▶ **Task details**: Starting at the line where "Task: Open the Chung settings section" occurs, reproduce each line through the end of the entries below exactly. Omit every picture.

Items listed in a dataset:
*** Begin section ***
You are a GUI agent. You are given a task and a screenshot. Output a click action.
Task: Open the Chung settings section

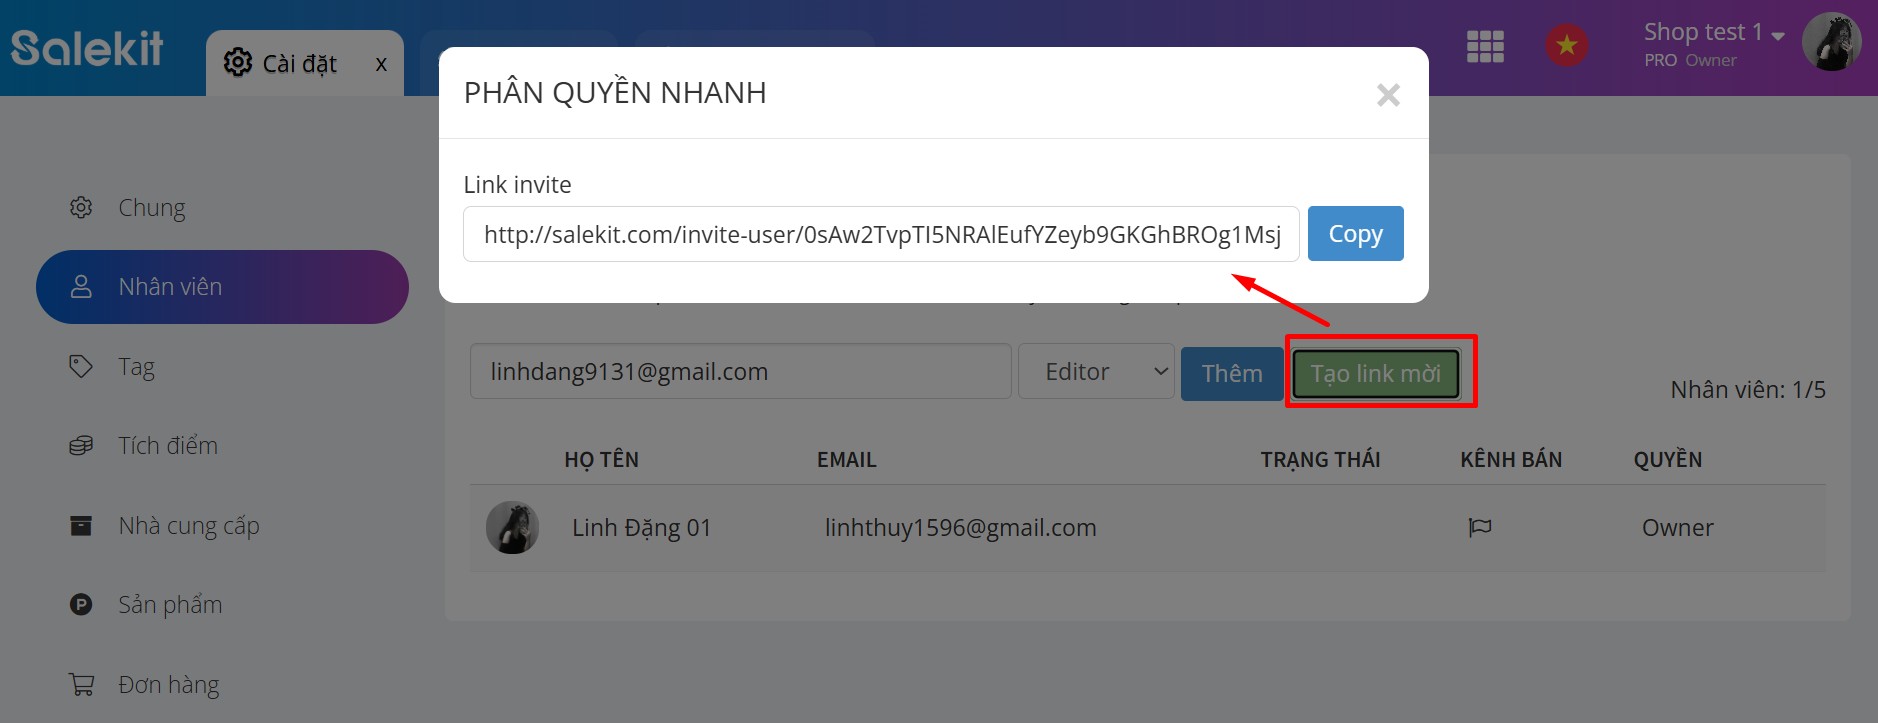(x=152, y=208)
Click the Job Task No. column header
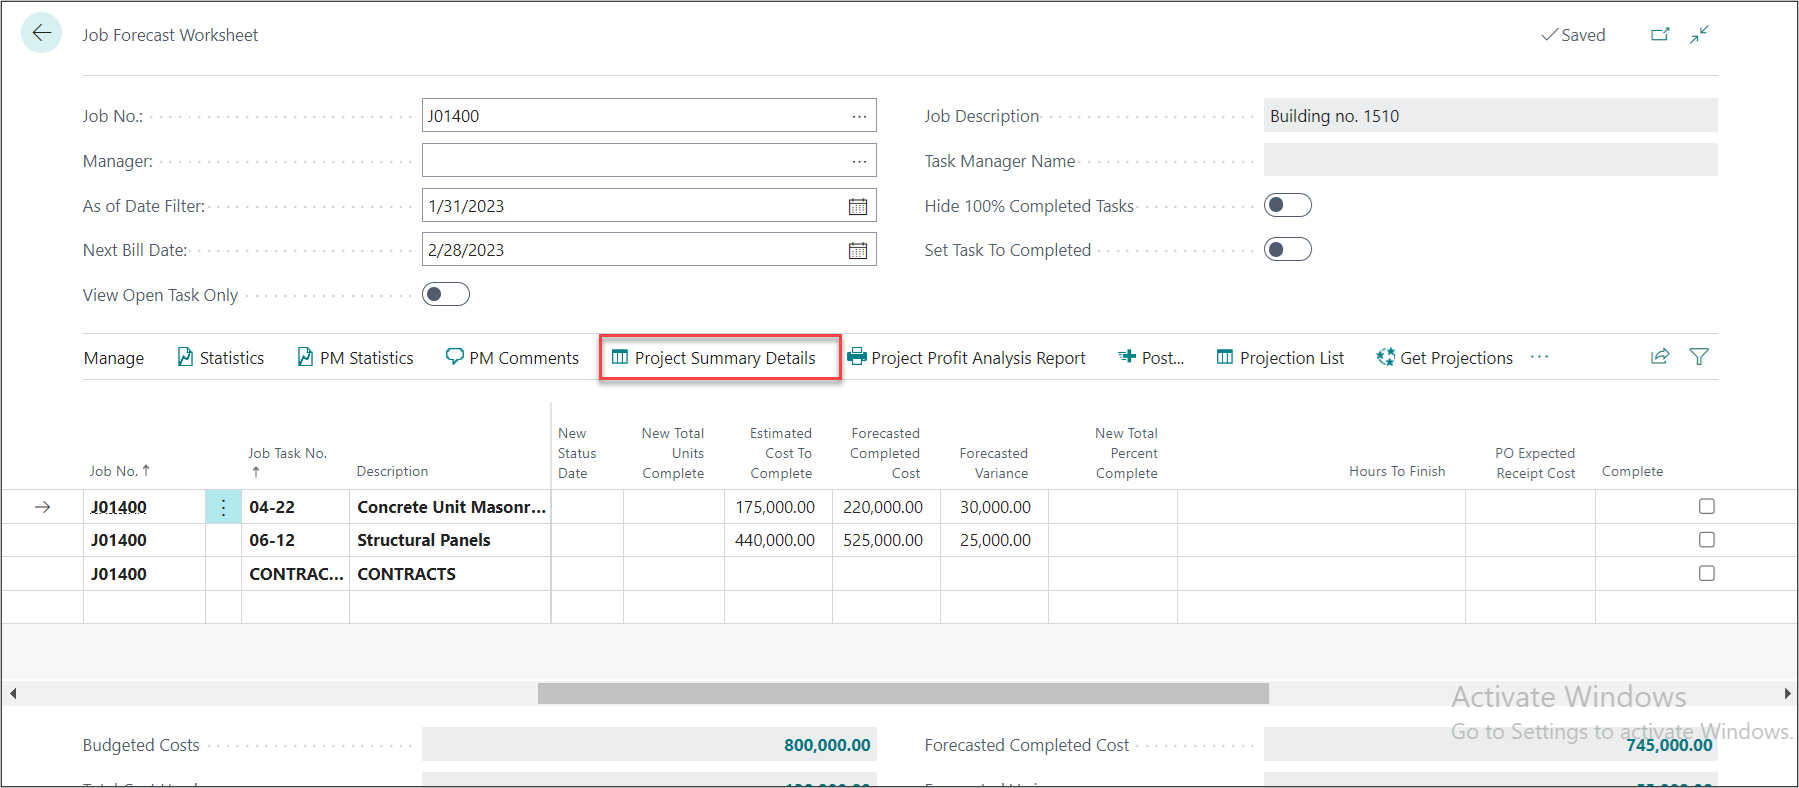Viewport: 1799px width, 788px height. (x=287, y=454)
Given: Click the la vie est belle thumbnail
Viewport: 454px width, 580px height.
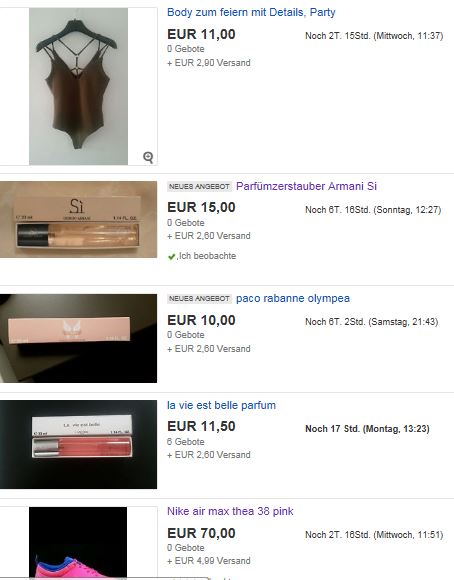Looking at the screenshot, I should pyautogui.click(x=78, y=444).
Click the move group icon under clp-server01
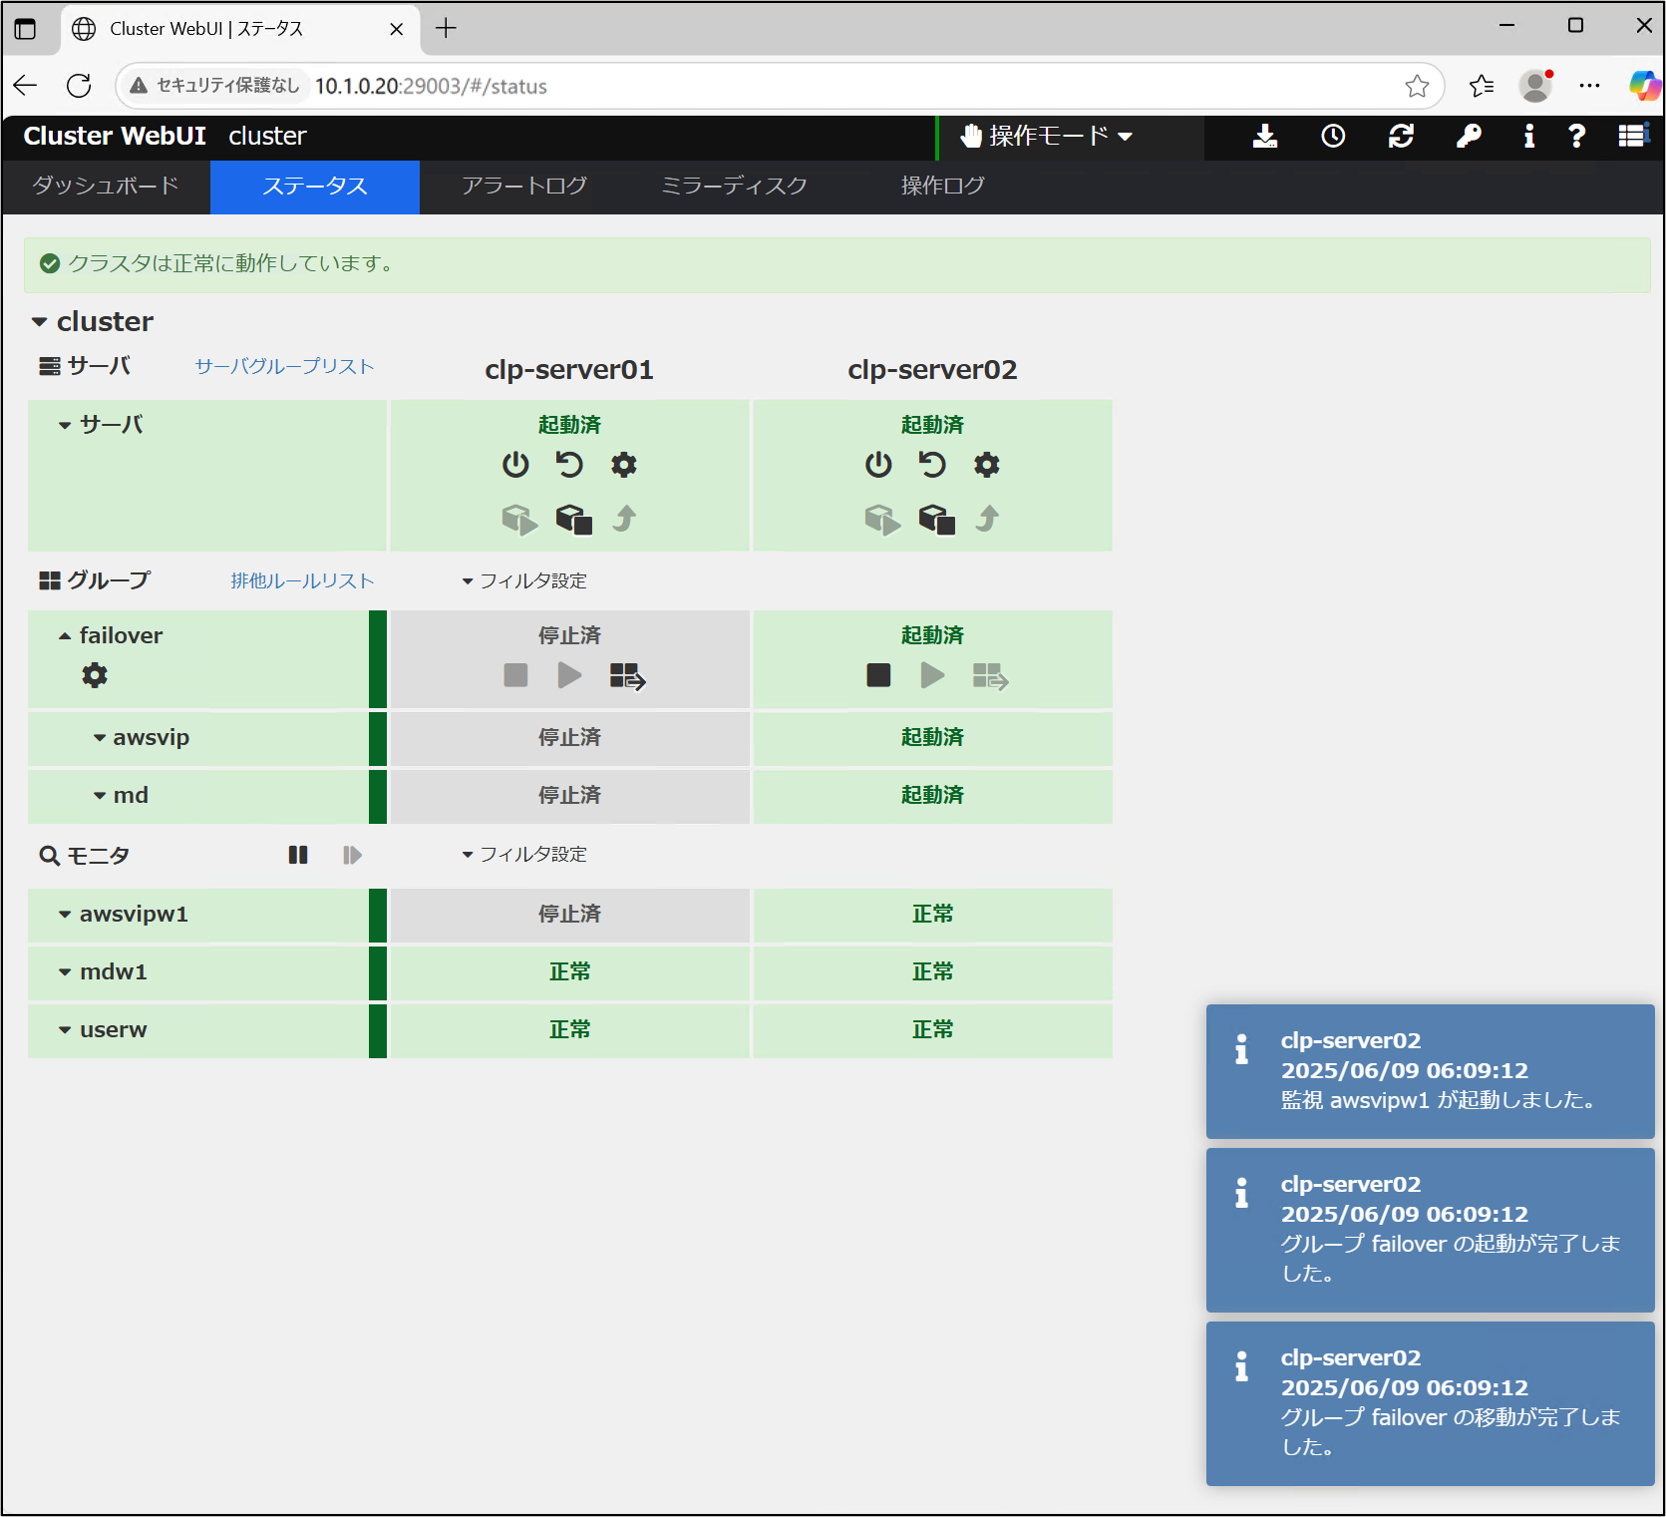The height and width of the screenshot is (1517, 1666). coord(627,677)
*** End section ***
▶ **Exercise result**:
Task: Open the Chung settings section

(x=152, y=208)
Click the Job Task No. column header
Viewport: 1799px width, 788px height. (x=287, y=454)
Given: Click the la vie est belle thumbnail
Viewport: 454px width, 580px height.
Looking at the screenshot, I should pyautogui.click(x=78, y=444).
Click the move group icon under clp-server01
The height and width of the screenshot is (1517, 1666). coord(627,677)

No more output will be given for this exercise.